The 20-time Grammy winner told AARP that after the pandemic he has some big plans
Credit: Rogers and Cowan PMK
Bruce Springsteen on the cover of AARP magazine

LOS ANGELES — Born to Run, but stuck inside because of COVID-19. 

Music icon Bruce Springsteen is discussing his new album, what he plans to do following the COVID-19 pandemic, and looking back on his life and work in a new interview with AARP the Magazine.

Springsteen's upcoming album with E Street Band, "Letters To You," is the artist's twentieth studio album, and the milestone is not marked without reflecting on his iconic five-decade career. 

“I heard something of mine from 1975 on a record the other day, and I said, ‘That was about seven or eight lives ago.

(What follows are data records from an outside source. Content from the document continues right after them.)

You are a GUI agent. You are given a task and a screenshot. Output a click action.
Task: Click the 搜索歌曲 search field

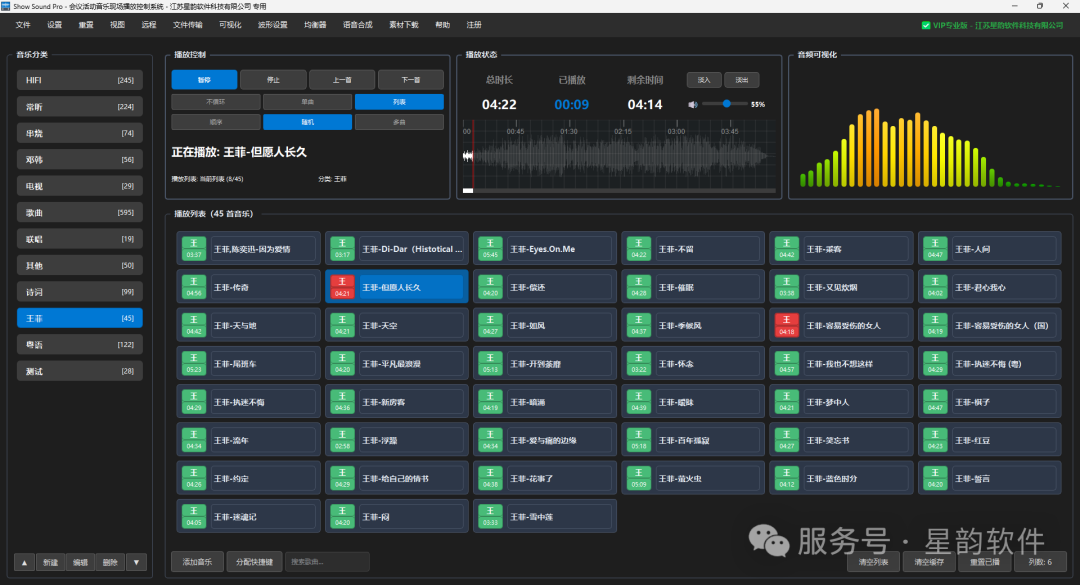[x=326, y=562]
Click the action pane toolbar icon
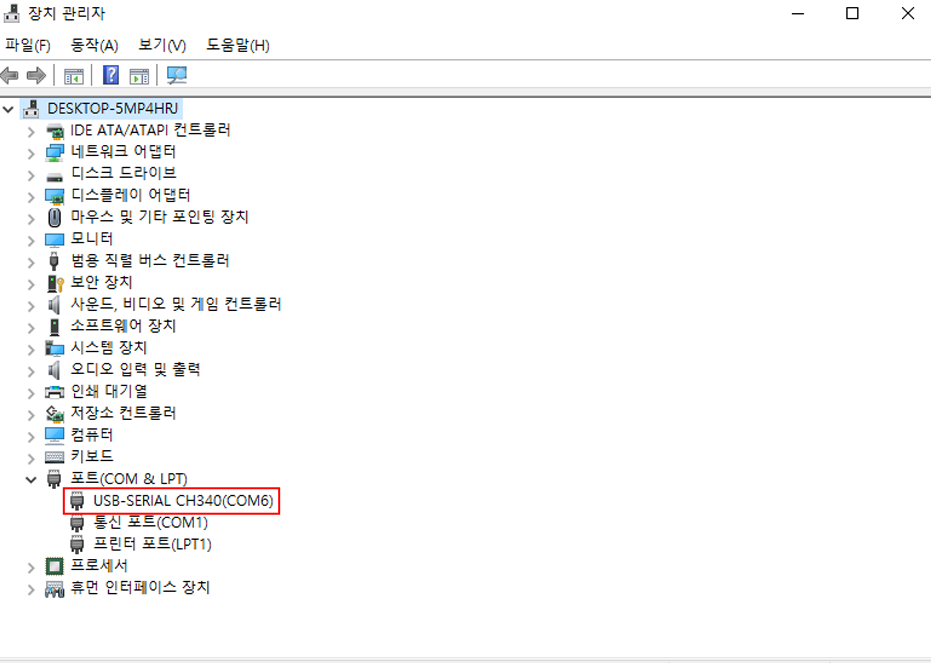This screenshot has width=931, height=663. point(140,76)
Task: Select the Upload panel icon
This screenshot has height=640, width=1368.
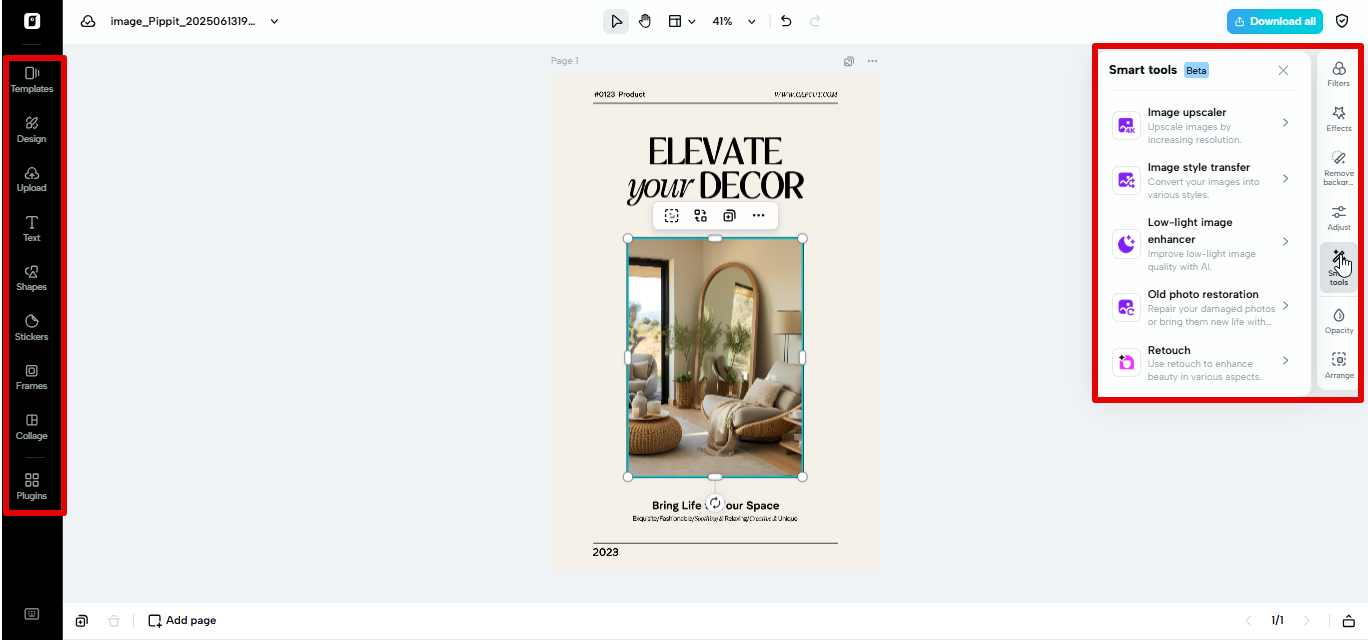Action: click(x=31, y=178)
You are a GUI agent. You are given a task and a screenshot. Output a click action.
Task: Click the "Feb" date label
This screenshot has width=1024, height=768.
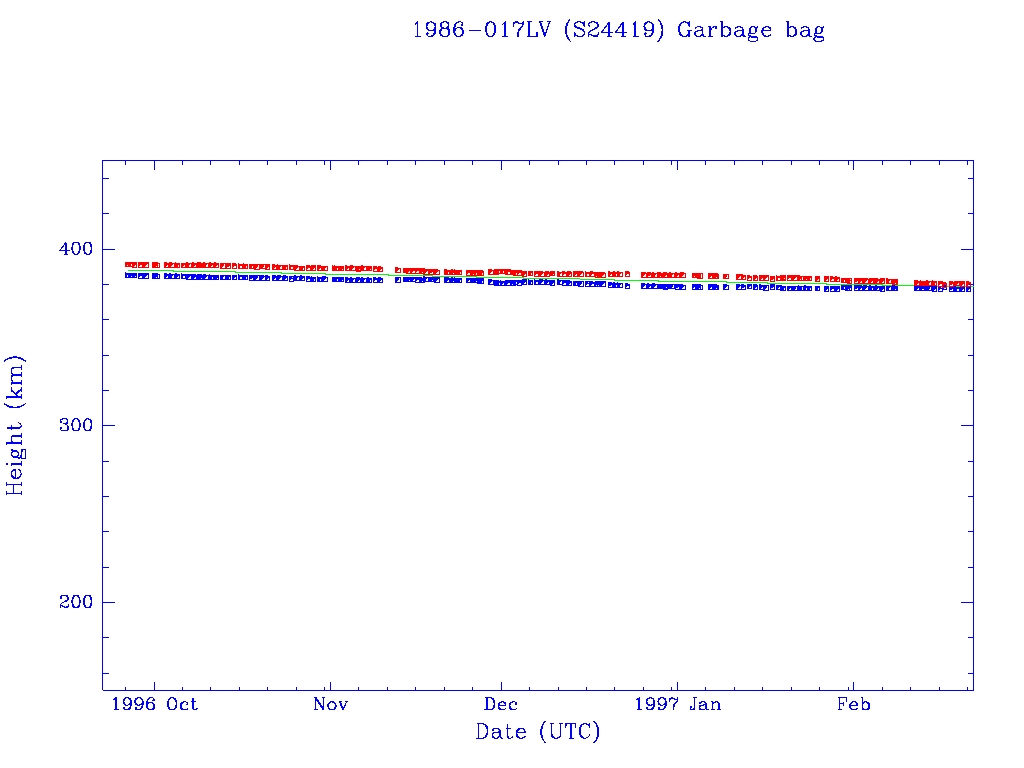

It was a full and entire life of its own.’" Springsteen told AARP the Magazine, "And I lived that one, and it was a great one, and now I’m living another one. I lived a life where we raised our children. That life is gone now. Now Patti [his wife] and I are living another life. So, you live a lot of lives over the course of your one life.”

The 71-year-old Grammy, Tony, Oscar, and Golden Globe winner told AARP that even after selling more than 150 records during his career, he still felt as though he has more to tell through music, and that "Letters to You" was one way of doing just that. The album also gave the singer the chance to return to his rock 'n' roll roots. 

“It’s like you’re in a mine and one vein has gone dry, so you tap into another. A pop vein or a folk vein, and so you start working there," the Glory Days singer said, "But because I am primarily a rock ‘n’ roll musician when I’m operating sort of at my peak—I like to…every once in a while, come up with some rock songs."

RELATED: Bruce Springsteen and E Street Band plan new album in October

While the album is a return to his most well-known genre, it's also unlike any other project Springsteen has ever worked on. According to the twenty-time Grammy winner, the album took less than one full week to record. 

“We spent one week in the studio—five days—and cut the entire record. It was all live, no overdub vocals and just a few overdub instruments. It’s the first truly live, in-the-studio record of the band we’ve ever made" Springsteen told the magazine.

The music-giant also said that he has found recent peace in exploring himself through therapy, but that it takes hard work to actually reap the benefits. 

“The talking cure—it works. But you’ve got to commit yourself to a process. And I was pretty good at doing that. I enjoyed the investigative examination of issues in my life that I didn’t understand" Springsteen said, "I learned a lot and therefore was able to exploit what I had learned and turn it into a real life.”

 Aside from celebrating the new album- which debuts on October 23- Springsteen says that he is looking forward to what is coming after the COVID-19 pandemic has ended. 

“All I can tell you is, when this experience is over, I am going to throw the wildest party you’ve ever seen. And you, my friends, are all invited.”